■ **What the exercise asks**: Word for word, set down the entries that follow.

■ **Data supplied**:
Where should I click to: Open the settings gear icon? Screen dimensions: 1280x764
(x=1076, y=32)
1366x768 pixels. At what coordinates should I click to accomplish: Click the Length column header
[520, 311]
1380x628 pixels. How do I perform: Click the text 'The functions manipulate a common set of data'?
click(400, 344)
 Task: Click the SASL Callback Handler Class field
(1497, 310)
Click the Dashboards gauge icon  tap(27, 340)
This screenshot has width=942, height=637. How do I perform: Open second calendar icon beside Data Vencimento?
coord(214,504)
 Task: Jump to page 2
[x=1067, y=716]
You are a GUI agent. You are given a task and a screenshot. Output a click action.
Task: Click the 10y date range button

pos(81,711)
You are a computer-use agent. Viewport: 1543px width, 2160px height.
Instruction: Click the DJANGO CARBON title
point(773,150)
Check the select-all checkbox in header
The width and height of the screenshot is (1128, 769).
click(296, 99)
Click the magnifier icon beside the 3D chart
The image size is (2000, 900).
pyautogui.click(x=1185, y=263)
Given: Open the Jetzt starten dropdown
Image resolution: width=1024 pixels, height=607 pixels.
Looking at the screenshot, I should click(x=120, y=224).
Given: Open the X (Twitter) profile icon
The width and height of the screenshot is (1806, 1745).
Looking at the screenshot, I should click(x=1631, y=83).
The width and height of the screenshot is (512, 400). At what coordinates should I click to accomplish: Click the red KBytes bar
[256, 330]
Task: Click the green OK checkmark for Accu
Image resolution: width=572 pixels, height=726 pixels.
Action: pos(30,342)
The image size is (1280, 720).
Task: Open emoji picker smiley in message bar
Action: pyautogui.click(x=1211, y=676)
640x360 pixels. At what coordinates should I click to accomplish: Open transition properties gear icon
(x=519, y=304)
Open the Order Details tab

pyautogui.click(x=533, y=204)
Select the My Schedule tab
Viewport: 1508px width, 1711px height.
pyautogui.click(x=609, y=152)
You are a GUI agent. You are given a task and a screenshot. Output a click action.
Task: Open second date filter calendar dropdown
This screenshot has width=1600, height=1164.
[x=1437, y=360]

■ **Exercise response**:
Where should I click to: Open the settings gear icon? Screen dimensions: 1280x764
(x=1076, y=32)
1366x768 pixels. At what coordinates should I click to accomplish: Click the Length column header
[520, 311]
1380x628 pixels. How do I perform: Click the text 'The functions manipulate a common set of data'?
click(400, 344)
 Task: Click the SASL Callback Handler Class field
(1497, 310)
Click the Dashboards gauge icon  tap(27, 340)
This screenshot has width=942, height=637. How do I perform: Open second calendar icon beside Data Vencimento?
coord(214,504)
 Task: Jump to page 2
[x=1067, y=716]
You are a GUI agent. You are given a task and a screenshot. Output a click action.
Task: Click the 10y date range button

pos(81,711)
You are a computer-use agent. Viewport: 1543px width, 2160px height.
Instruction: Click the DJANGO CARBON title
point(773,150)
Check the select-all checkbox in header
The width and height of the screenshot is (1128, 769).
click(296, 99)
Click the magnifier icon beside the 3D chart
The image size is (2000, 900).
pyautogui.click(x=1185, y=263)
Given: Open the Jetzt starten dropdown
Image resolution: width=1024 pixels, height=607 pixels.
Looking at the screenshot, I should click(x=120, y=224).
Given: Open the X (Twitter) profile icon
The width and height of the screenshot is (1806, 1745).
Looking at the screenshot, I should click(x=1631, y=83).
The width and height of the screenshot is (512, 400). At what coordinates should I click to accomplish: Click the red KBytes bar
[256, 330]
Task: Click the green OK checkmark for Accu
Image resolution: width=572 pixels, height=726 pixels.
Action: pos(30,342)
The image size is (1280, 720).
Task: Open emoji picker smiley in message bar
Action: pyautogui.click(x=1211, y=676)
640x360 pixels. At what coordinates should I click to accomplish: Open transition properties gear icon
(x=519, y=304)
Open the Order Details tab

pyautogui.click(x=533, y=204)
Select the My Schedule tab
Viewport: 1508px width, 1711px height.
pyautogui.click(x=609, y=152)
You are a GUI agent. You are given a task and a screenshot. Output a click action.
Task: Open second date filter calendar dropdown
This screenshot has width=1600, height=1164.
[x=1437, y=360]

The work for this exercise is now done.